LÍNEAS MOSTRADAS:
==============================
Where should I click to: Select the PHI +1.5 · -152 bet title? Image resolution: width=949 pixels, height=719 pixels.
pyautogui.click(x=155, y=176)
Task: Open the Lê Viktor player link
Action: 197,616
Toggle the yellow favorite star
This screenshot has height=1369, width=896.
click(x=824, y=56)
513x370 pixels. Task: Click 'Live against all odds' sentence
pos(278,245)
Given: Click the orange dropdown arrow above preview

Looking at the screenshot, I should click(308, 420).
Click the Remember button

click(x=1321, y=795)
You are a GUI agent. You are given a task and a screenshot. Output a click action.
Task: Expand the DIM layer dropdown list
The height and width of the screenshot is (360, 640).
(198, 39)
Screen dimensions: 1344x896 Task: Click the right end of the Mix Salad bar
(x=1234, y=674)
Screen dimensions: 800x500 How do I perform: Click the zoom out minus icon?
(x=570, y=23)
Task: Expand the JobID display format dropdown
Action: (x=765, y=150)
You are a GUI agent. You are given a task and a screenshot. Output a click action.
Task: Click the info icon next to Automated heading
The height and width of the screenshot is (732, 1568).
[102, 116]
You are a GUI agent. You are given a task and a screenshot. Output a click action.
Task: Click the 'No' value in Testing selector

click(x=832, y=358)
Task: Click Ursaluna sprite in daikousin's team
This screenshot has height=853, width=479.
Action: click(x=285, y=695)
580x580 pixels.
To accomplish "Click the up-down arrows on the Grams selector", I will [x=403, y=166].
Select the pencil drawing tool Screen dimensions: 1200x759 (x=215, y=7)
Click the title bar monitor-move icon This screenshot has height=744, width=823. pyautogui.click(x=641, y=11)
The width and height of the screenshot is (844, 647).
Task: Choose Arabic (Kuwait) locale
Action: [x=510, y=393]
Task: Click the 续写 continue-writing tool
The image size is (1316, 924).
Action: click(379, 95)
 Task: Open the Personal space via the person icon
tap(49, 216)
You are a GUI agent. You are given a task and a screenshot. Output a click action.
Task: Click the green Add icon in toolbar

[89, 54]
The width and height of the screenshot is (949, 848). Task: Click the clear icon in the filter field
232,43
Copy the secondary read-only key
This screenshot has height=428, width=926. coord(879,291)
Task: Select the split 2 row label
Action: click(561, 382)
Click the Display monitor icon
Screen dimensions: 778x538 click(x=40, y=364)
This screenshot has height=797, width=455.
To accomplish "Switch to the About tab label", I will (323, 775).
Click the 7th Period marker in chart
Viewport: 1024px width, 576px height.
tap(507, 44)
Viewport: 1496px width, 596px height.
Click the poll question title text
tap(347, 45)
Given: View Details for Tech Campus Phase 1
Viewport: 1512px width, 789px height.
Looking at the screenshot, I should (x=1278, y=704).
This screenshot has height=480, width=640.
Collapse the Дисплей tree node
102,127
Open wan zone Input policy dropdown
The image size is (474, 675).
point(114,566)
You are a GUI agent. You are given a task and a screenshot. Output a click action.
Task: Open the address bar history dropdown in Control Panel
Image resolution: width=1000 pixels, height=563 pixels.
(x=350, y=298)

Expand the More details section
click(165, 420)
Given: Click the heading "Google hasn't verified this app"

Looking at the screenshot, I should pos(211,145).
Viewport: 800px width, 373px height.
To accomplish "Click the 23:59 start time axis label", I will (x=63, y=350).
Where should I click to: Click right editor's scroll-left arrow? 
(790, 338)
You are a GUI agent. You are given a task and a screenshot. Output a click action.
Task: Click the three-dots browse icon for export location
==============================
TAREA:
Vuelve a teclear todas las líneas anteriores, sin alterar ningún carácter.

RESULTADO ESPERADO:
Where should I click to: Select the PHI +1.5 · -152 bet title? Image resolution: width=949 pixels, height=719 pixels.
pyautogui.click(x=155, y=176)
Task: Open the Lê Viktor player link
Action: 197,616
Toggle the yellow favorite star
This screenshot has height=1369, width=896.
click(x=824, y=56)
513x370 pixels. Task: Click 'Live against all odds' sentence
pos(278,245)
Given: Click the orange dropdown arrow above preview

Looking at the screenshot, I should click(308, 420).
Click the Remember button

click(x=1321, y=795)
You are a GUI agent. You are given a task and a screenshot. Output a click action.
Task: Expand the DIM layer dropdown list
The height and width of the screenshot is (360, 640).
(198, 39)
Screen dimensions: 1344x896 Task: Click the right end of the Mix Salad bar
(x=1234, y=674)
Screen dimensions: 800x500 How do I perform: Click the zoom out minus icon?
(x=570, y=23)
Task: Expand the JobID display format dropdown
Action: (x=765, y=150)
You are a GUI agent. You are given a task and a screenshot. Output a click action.
Task: Click the info icon next to Automated heading
The height and width of the screenshot is (732, 1568).
[102, 116]
You are a GUI agent. You are given a task and a screenshot. Output a click action.
Task: Click the 'No' value in Testing selector

click(x=832, y=358)
Task: Click Ursaluna sprite in daikousin's team
This screenshot has height=853, width=479.
Action: click(x=285, y=695)
580x580 pixels.
To accomplish "Click the up-down arrows on the Grams selector", I will [x=403, y=166].
Select the pencil drawing tool Screen dimensions: 1200x759 (x=215, y=7)
Click the title bar monitor-move icon This screenshot has height=744, width=823. pyautogui.click(x=641, y=11)
The width and height of the screenshot is (844, 647).
Task: Choose Arabic (Kuwait) locale
Action: [x=510, y=393]
Task: Click the 续写 continue-writing tool
The image size is (1316, 924).
Action: click(379, 95)
 Task: Open the Personal space via the person icon
tap(49, 216)
You are a GUI agent. You are given a task and a screenshot. Output a click action.
Task: Click the green Add icon in toolbar

[89, 54]
The width and height of the screenshot is (949, 848). Task: Click the clear icon in the filter field
232,43
Copy the secondary read-only key
This screenshot has height=428, width=926. coord(879,291)
Task: Select the split 2 row label
Action: click(561, 382)
Click the Display monitor icon
Screen dimensions: 778x538 click(x=40, y=364)
This screenshot has height=797, width=455.
To accomplish "Switch to the About tab label", I will (323, 775).
Click the 7th Period marker in chart
Viewport: 1024px width, 576px height.
tap(507, 44)
Viewport: 1496px width, 596px height.
Click the poll question title text
tap(347, 45)
Given: View Details for Tech Campus Phase 1
Viewport: 1512px width, 789px height.
Looking at the screenshot, I should (x=1278, y=704).
This screenshot has height=480, width=640.
Collapse the Дисплей tree node
102,127
Open wan zone Input policy dropdown
The image size is (474, 675).
point(114,566)
You are a GUI agent. You are given a task and a screenshot. Output a click action.
Task: Open the address bar history dropdown in Control Panel
Image resolution: width=1000 pixels, height=563 pixels.
(x=350, y=298)

Expand the More details section
click(165, 420)
Given: Click the heading "Google hasn't verified this app"

Looking at the screenshot, I should pos(211,145).
Viewport: 800px width, 373px height.
To accomplish "Click the 23:59 start time axis label", I will (x=63, y=350).
Where should I click to: Click right editor's scroll-left arrow? 
(790, 338)
You are a GUI agent. You are given a task and a screenshot. Output a click action.
Task: Click the three-dots browse icon for export location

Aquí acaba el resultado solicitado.